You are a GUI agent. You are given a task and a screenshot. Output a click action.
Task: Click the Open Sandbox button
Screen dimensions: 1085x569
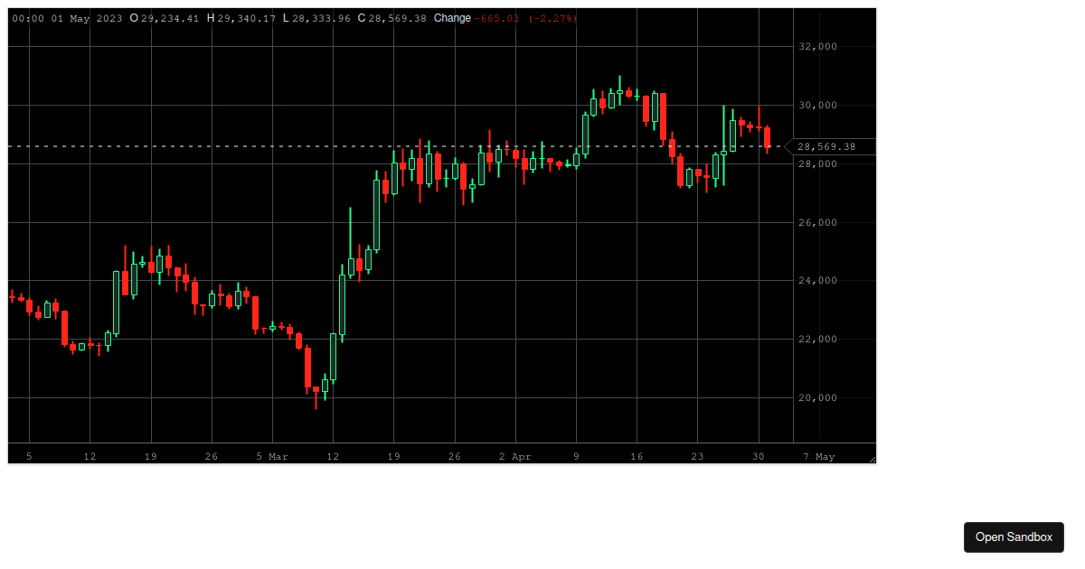click(x=1014, y=537)
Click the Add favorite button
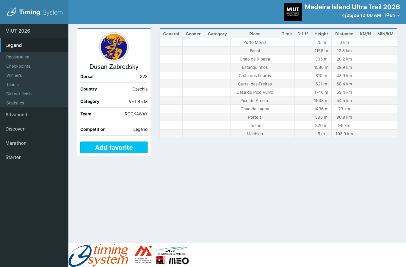Screen dimensions: 406x267 (114, 147)
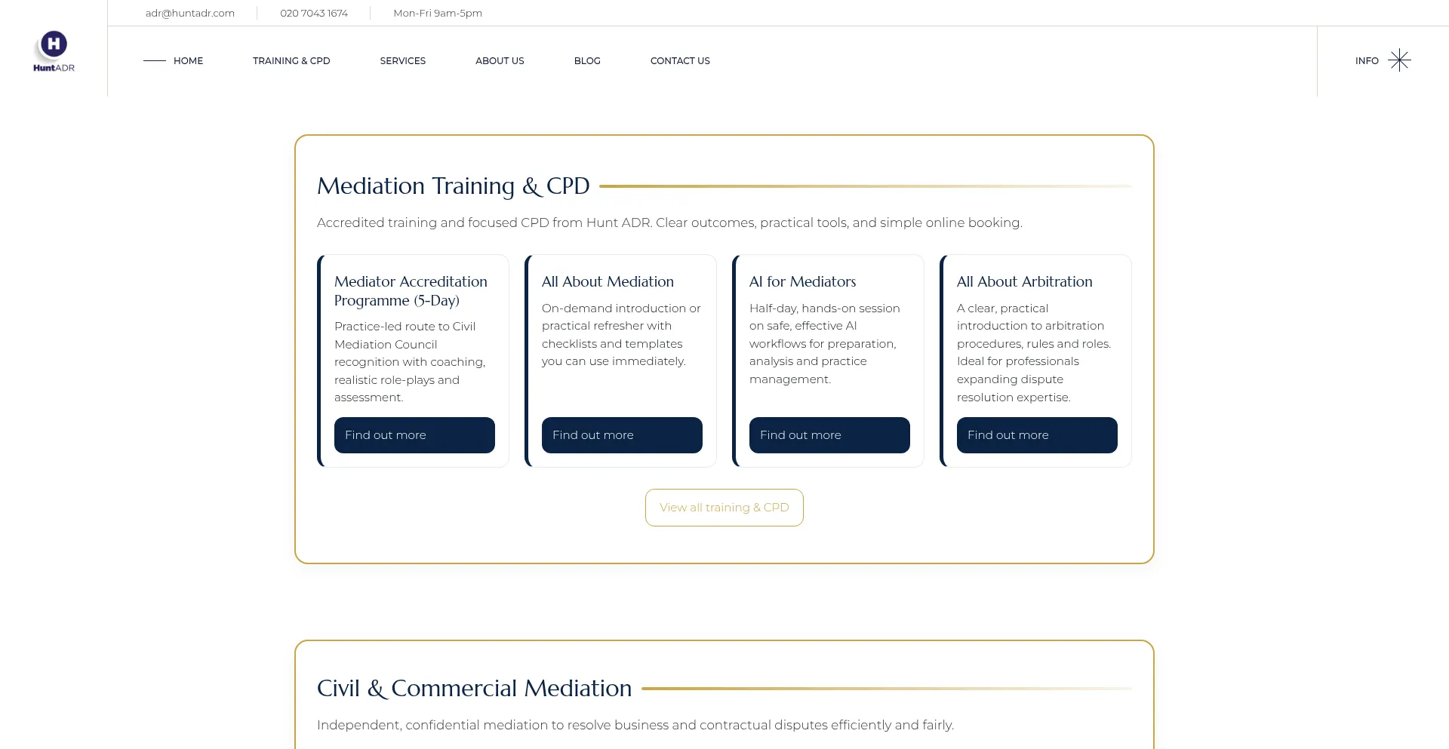Click the adr@huntadr.com email link

coord(190,13)
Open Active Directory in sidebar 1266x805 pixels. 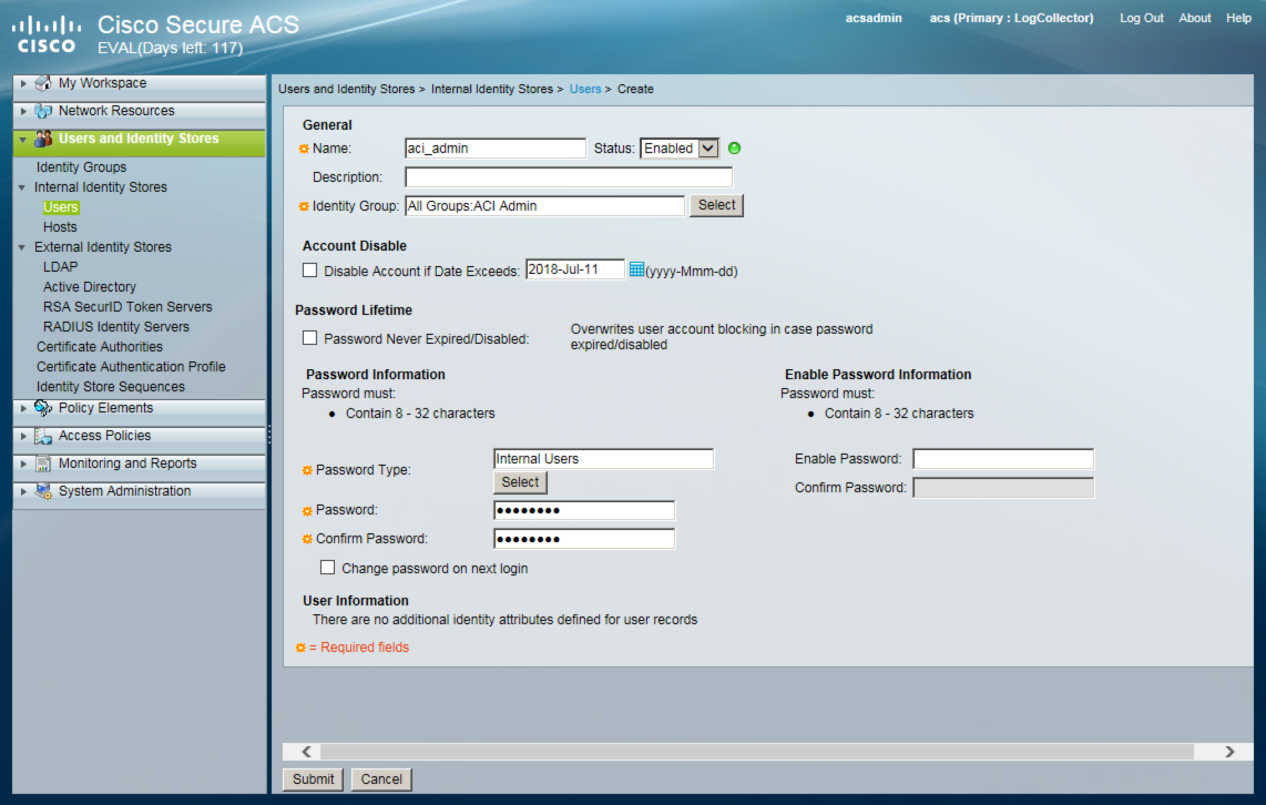89,287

**Stated task:** Retype the records exactly, beginning at the first line and stopping after the line that contains "click(x=1014, y=537)". Leave the pictures out of your answer.

**Task response:**
You are a GUI agent. You are given a task and a screenshot. Output a click action.
Task: Click the Open Sandbox button
Screen dimensions: 1085x569
click(x=1014, y=537)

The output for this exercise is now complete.